Species of flowering plant

Hibbertia cistiflora is a species of flowering plant in the family Dilleniaceae and is endemic to south-eastern continental Australia. It is a small, erect to low-lying shrub with linear to lance-shaped leaves and yellow flowers usually with four or six stamens arranged in a single cluster.

==Description==
Hibbertia cistiflora is an erect to low-lying shrub that typically grows to a height of 30 cm and has wiry branches. The leaves are linear to lance-shaped, 4–10 mm long and 0.8–1.2 mm wide on a petiole 0.2–1 mm long. The flowers are arranged singly on the ends of branchlets and are sessile and there are usually three or four triangular bracts 1.0–1.3 mm long. The sepals are joined at the base, the outer lobes oblong, 4.5–5.1 mm long, the inner lobes egg-shaped and 4.2–4.5 mm long. The petals are yellow, broadly egg-shaped with the narrower end towards the base, 4.5–12.4 mm long with two lobes. There are usually four or six stamens in a single cluster on one side of the glabrous carpels.

==Taxonomy==
This species was described in 1826 by Kurt Polycarp Joachim Sprengel in Systema Vegetabilium and given the name Pleurandra cistiflora from an unpublished description by Franz Sieber, but the name was illegitimate because it had already been used by Ludwig Reichenbach for a different species. In 1956, Norman Wakefield changed the name to Hibbertia cistiflora in The Victorian Naturalist.

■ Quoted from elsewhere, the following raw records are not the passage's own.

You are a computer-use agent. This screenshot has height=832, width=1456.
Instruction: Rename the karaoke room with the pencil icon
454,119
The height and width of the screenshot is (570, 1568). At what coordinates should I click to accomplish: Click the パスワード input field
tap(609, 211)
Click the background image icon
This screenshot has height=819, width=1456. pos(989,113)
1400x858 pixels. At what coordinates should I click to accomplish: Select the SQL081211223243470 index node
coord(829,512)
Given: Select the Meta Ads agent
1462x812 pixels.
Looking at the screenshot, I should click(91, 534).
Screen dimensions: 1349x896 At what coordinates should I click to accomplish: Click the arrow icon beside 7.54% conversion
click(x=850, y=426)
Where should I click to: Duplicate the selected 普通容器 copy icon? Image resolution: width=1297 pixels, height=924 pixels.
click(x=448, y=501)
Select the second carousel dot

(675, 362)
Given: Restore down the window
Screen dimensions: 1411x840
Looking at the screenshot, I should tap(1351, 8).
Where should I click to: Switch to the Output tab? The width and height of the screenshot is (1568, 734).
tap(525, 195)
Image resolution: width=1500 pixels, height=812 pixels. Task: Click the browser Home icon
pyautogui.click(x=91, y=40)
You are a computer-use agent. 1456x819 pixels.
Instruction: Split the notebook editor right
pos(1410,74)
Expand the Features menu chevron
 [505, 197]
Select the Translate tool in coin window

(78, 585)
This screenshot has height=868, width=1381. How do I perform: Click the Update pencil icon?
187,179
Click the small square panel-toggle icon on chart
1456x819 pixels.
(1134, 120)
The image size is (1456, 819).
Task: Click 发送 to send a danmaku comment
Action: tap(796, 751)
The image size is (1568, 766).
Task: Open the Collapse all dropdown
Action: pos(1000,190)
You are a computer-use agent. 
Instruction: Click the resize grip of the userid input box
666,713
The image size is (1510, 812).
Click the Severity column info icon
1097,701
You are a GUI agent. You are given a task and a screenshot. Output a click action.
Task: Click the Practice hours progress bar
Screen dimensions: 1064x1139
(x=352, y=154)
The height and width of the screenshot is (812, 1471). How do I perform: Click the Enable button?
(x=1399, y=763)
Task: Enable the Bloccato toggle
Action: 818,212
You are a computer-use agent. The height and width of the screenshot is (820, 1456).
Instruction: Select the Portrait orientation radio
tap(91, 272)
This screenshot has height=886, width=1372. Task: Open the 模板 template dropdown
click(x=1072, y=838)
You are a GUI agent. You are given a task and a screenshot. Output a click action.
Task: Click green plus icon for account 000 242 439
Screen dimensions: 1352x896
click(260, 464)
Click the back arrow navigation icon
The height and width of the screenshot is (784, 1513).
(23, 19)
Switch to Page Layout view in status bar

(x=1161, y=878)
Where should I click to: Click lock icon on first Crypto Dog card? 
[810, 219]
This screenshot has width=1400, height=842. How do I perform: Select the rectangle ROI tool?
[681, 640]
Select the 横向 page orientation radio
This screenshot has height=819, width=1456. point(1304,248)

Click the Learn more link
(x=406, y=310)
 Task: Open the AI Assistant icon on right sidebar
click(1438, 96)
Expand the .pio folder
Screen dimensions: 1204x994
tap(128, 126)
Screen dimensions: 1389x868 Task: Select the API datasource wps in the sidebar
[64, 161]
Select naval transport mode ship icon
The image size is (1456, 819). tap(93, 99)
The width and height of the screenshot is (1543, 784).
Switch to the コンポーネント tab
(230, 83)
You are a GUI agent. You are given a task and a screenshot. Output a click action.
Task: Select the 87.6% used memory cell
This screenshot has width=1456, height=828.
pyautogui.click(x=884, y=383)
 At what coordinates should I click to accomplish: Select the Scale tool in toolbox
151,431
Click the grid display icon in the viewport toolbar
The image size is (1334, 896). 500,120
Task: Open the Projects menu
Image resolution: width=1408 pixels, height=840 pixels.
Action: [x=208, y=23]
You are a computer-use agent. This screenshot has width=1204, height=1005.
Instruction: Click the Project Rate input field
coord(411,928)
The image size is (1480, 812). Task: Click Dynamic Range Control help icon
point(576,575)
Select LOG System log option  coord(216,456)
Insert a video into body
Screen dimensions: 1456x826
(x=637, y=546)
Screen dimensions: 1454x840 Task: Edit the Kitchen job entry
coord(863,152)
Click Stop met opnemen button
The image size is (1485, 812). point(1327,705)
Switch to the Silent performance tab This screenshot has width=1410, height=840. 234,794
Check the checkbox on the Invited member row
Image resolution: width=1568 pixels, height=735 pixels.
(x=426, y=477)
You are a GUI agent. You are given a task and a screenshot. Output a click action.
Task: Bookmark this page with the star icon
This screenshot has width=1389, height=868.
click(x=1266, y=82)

In 1995, Hellmut R. Toelken described two subspecies, cistiflora and rostrata and in 2012, a third - subsp. quadristaminea. All three were published in the Journal of the Adelaide Botanic Gardens and are accepted by the Australian Plant Census:
- Hibbertia cistiflora N.A.Wakef. subsp. cistiflora has flowers with six stamens and leaves with scattered tubercles and a central vein not protruding and the tip of the leaf, flowering mainly from August to October;
- Hibbertia cistiflora subsp. quadristaminea Toelken has flowers with four, sometimes five stamens, and leaves with few tubercles and a central vein that does not protrude at the tip of the leaf, flowering from August to October;
- Hibbertia cistiflora subsp. rostrata Toelken has six stamens and a central vein that protrudes up to 0.6 mm beyond the tip of the leaf, flowering mainly from September to November.

==Distribution and habitat==
Subspecies cistiflora is widespread in the Sydney district and the Blue Mountains where it grows in heath, but has been recorded as far north as Werrikimbe National Park and from Braidwood to Nerriga in the south of New South Wales. Subspecies rostrata grows in heath on or near the tops of ridges in the Grampians of Victoria. Subspecies quadristaminea is found in low heath on the Central Tablelands of New South Wales.